- Genre: Police procedural Crime thriller
- Written by: Brahma G Dev
- Screenplay by: Brahma G Dev
- Directed by: Jeshwini
- Starring: Ashwin Kumar Lakshmikanthan Guru Lakshmanan Padine Kumar Sreethu Krishnan Preethi Sharma
- Composer: Ashwath
- Country of origin: India
- Original language: Tamil
- No. of seasons: 1
- No. of episodes: 50

Production
- Running time: approx.25–35 minutes per episode

Original release
- Network: Aha Tamil
- Release: 5 December 2025 – 27 March 2026

= Dhoolpet Police Station =

Dhoolpet Police Station is a 2025 Indian Tamil-language Crime thriller web series directed by Jeshwini and written by Brahma G Dev. The series stars Ashwin Kumar Lakshmikanthan, Guru Lakshmanan, Padine Kumar, Sreethu Krishnan and Preethi Sharma in lead roles. The story follows Dhoolpet Police Station Assistant Commissioner Vetrimaaran and his crime team, who are involved in solving a wealthy young woman’s murder case.

It premiered on the streaming platform Aha Tamil on 5 December 2025 and air in Tamil and Telugu languages. Episode release on every Friday at 7PM and consists of 50 episodes. The show first season ended with 50 episodes on 27 March 2026.

== Series overview ==

| Series | Episodes |  | Originally released |  |
| First released | Last released |
| 1 | 50 |  | 5 December 2025 | 27 March 2026 |

== Plot ==
Dhoolpet Police Station, this Tamil crime thriller drama focuses on a group of detectives in the Dhoolpet area of Chennai Police. The cold, commanding police ACP Vetrimaran and ACP Arjun work together to investigate a deadly trail of decapitation murders during a vibrant festival, who solve crimes with their variety of skills and investigative methods.

== Cast ==
- Ashwin Kumar Lakshmikanthan as Vetrimaaran
- Guru Lakshmanan as Arjun
- Padine Kumar as Masani
- Sreethu Krishnan as Madhangi
- Preethi Sharma as Priya

== Episodes ==

| No. | Title | Directed by | Written by | Original release date |
|---|---|---|---|---|
| 1 | "The Destruction of the Demon" | Brahma G Dev | Jeshwini | 5 December 2025 |
| 2 | "Triple Heads, Triple Murders" | Brahma G Dev | Jeshwini | 5 December 2025 |
| 3 | "It Belongs to the Past" | Brahma G Dev | Jeshwini | 12 December 2025 |
| 4 | "Truth and Evidence" | Brahma G Dev | Jeshwini | 12 December 2025 |
| 5 | "Two Poles" | Brahma G Dev | Jeshwini | 19 December 2025 |

== Production ==
=== Development ===
The series was developed as part of the Aha Tamil crime thriller lineup. Kavitha Joubin who is of Aha Tamil, said Dhoolpet will be the first crime series to be presented in a long-format structure. The first look poster, unveiled on 22 October 2025 and Shooting starting from 23 October 2025.

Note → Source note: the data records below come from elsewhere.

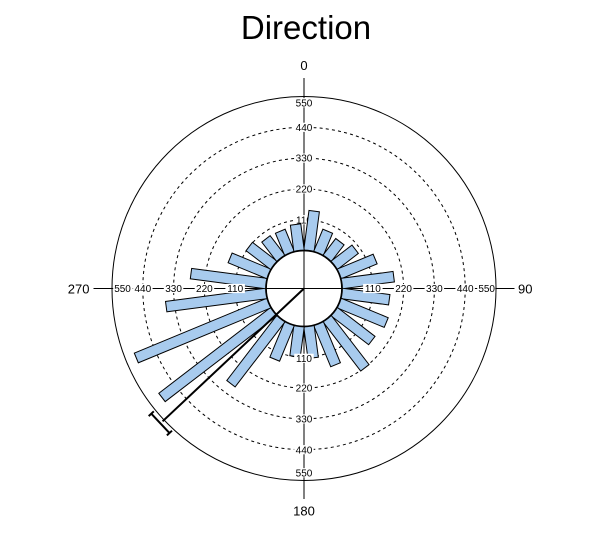 The image size is (611, 541). Describe the element at coordinates (525, 288) in the screenshot. I see `svg-text: 90` at that location.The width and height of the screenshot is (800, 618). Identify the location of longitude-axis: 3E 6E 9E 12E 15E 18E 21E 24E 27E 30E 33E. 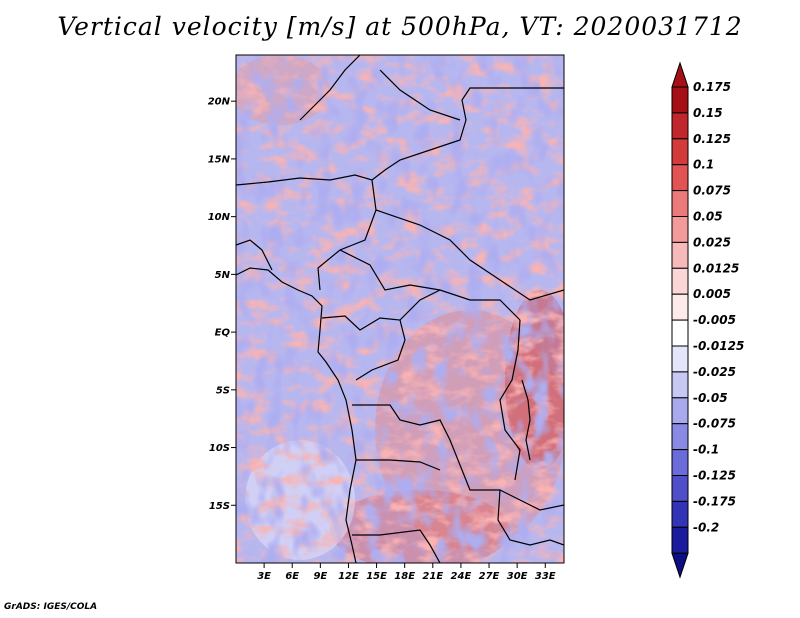
(406, 572).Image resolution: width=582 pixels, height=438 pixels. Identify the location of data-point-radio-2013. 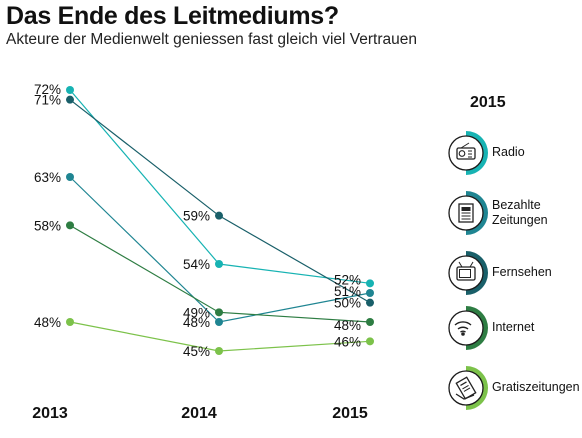
(70, 90).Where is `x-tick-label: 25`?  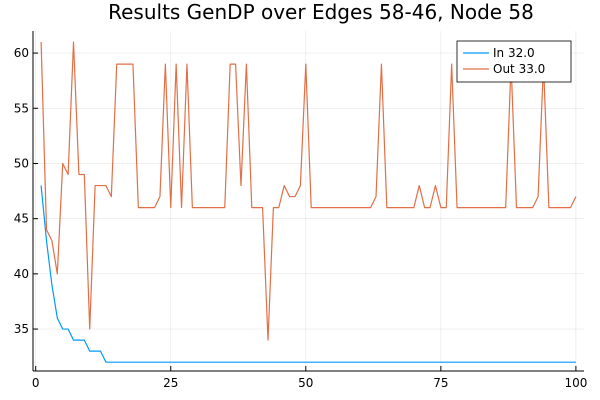 x-tick-label: 25 is located at coordinates (170, 383).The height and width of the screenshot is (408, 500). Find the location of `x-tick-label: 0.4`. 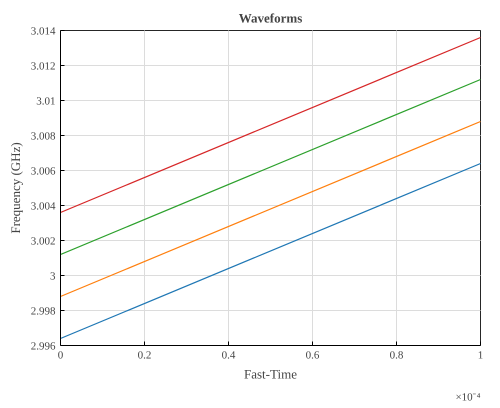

The series is written by Brahma G Dev and directed by Jeshwini. It has music by Ashwath.

=== Casting ===
The series stars Ashwin Kumar Lakshmikanthan as lead role Assistant Commissioner Vetrimaaran, alongside Guru Lakshmanan, Padine Kumar, Sreethu Krishnan and Preethi Sharma. The serial also reunited Guru Lakshmanan and Padine Kumar, who previously starred together one years before on Disney+ Hotstar’s series Heart Beat.